* Tarea requerida
En el texto sobre las fronteras, ¿qué se recuerda entre México y Guatemala?

* Sección de texto
- - - -

INVENTARIO DE LOS MUROS
Escribe Martín Caparrós. Cronista excepcional y novelista prolífico, cruzó cientos de límites y conoce el lado más inclemente de la geografía. El testigo y protagonista releva sus devenires en esta prosa de fragmentos, publicada en un número especial de l
He cruzado fronteras. He cruzado –ahora caigo en la cuenta– cantidad de fronteras. Recuerdo un puesto de control tan tenso entre Israel y Palestina, una choza de adobe cribada de escorpiones entre Nigeria y Níger, la romería despreocupada y tropical entre Colombia y Venezuela, un puente sobre la tierra seca entre Sudán y el Congo, un bote entre Argentina y Paraguay tantas veces, un andén ferroviario de noche y niebla entre Francia y España allá en el tiempo, un museo entre Berlín Oeste y Berlín Este cuando ya habían vuelto a ser uno, un río entre México y Guatemala sin más que agua y su selva cerrada, docenas y docenas de garitas de aeropuertos. He cruzado cientos de fronteras y creo que nunca, ni una vez, dejaron de producirme esa incomodidad: creo que producirla es su función. Decir, sobre todo, que existen los Estados.
La frontera es el espacio donde cada Estado dibuja en negro sobre blanco lo que dibuja en gris en tantos otros sitios: su fuerza, su poder. Sométase a mi regla, le diré qué hacer. Por eso cruzar una frontera siempre es inquietante: ponerse en manos tan visibles de un Estado siempre es inquietante.
Por eso las fronteras son, ahora, el espacio donde más claramente se concreta la ideología exitosa de estos tiempos: la defensa contra lo externo, la obsesión de la Seguridad. Todo lo exterior es peligroso cuando entra: comidas, grasas, humos, preparados varios, cuerpos ajenos en el cuerpo propio. Y, por supuesto, las personas ajenas –extranjeros, extraños, marginales– en el cuerpo social, el cuerpo patrio.
A menudo, ahora, a las fronteras les alcanza con ser líneas virtuales –respaldadas por los cuerpos armados de su Estado. A veces no. A veces, las peores, necesita muros.

- - - -

* Entradas de datos
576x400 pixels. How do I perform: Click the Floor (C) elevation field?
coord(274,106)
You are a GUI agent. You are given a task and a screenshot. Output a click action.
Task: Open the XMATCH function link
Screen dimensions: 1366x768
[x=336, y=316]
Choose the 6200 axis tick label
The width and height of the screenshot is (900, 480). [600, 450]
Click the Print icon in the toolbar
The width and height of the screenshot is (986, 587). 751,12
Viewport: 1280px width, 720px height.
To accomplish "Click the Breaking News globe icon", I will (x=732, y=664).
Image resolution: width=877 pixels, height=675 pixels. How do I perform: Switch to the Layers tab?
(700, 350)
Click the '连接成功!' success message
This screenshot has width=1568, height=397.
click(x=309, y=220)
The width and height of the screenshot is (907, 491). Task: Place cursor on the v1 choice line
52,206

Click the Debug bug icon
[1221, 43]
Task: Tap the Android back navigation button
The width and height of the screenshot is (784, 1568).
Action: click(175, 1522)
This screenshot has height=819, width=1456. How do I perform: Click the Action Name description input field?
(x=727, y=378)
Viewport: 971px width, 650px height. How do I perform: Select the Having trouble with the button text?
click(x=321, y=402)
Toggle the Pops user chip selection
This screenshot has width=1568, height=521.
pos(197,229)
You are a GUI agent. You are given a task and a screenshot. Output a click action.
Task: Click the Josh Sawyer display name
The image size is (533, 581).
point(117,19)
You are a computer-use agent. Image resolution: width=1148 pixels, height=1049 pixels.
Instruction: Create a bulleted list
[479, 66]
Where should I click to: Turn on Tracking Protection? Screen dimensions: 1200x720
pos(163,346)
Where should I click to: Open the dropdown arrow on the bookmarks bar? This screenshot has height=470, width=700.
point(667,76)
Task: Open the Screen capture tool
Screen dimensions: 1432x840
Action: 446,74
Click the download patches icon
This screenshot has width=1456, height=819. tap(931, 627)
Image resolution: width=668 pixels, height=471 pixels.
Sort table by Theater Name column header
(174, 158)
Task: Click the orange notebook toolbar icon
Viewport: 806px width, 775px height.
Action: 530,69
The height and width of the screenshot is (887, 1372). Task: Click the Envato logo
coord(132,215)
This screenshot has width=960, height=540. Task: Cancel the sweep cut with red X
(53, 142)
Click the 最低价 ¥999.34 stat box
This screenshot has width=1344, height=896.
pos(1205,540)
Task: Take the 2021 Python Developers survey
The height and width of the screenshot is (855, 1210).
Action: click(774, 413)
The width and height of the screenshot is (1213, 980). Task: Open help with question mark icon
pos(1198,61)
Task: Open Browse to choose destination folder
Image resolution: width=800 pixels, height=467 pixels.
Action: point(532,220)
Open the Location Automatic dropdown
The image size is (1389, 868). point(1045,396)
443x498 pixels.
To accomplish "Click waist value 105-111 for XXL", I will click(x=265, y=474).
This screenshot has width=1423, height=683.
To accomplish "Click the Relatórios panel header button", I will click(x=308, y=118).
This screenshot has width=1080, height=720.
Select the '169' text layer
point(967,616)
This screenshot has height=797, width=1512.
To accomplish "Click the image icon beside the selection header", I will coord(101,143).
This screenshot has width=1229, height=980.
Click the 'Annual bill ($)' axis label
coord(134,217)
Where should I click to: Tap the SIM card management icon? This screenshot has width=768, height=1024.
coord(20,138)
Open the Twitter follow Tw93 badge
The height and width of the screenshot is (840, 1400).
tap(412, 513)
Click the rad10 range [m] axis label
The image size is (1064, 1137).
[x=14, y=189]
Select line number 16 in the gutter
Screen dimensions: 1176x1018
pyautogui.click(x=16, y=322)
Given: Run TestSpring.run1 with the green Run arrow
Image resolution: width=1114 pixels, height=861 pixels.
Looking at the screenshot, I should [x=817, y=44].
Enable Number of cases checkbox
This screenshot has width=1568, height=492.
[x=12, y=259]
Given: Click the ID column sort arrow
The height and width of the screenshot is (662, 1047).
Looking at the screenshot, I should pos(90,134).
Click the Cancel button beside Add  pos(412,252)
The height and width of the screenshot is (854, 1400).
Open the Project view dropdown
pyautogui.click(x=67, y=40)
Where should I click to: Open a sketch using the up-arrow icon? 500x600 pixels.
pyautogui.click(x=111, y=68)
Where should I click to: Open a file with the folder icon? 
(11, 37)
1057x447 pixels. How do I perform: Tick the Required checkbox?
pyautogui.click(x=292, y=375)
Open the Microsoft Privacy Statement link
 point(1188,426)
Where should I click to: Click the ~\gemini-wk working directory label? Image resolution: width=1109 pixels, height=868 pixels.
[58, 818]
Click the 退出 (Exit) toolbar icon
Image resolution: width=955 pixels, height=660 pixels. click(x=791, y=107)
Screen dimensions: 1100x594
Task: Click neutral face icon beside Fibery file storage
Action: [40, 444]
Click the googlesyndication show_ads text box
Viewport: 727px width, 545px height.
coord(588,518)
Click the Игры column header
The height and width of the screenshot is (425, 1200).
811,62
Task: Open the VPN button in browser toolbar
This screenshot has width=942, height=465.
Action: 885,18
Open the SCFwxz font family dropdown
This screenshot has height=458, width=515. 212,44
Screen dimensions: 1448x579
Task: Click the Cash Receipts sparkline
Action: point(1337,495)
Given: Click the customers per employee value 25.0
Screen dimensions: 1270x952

- - - -

* Respuesta a continuación
Un río, sin más que agua y su selva cerrada.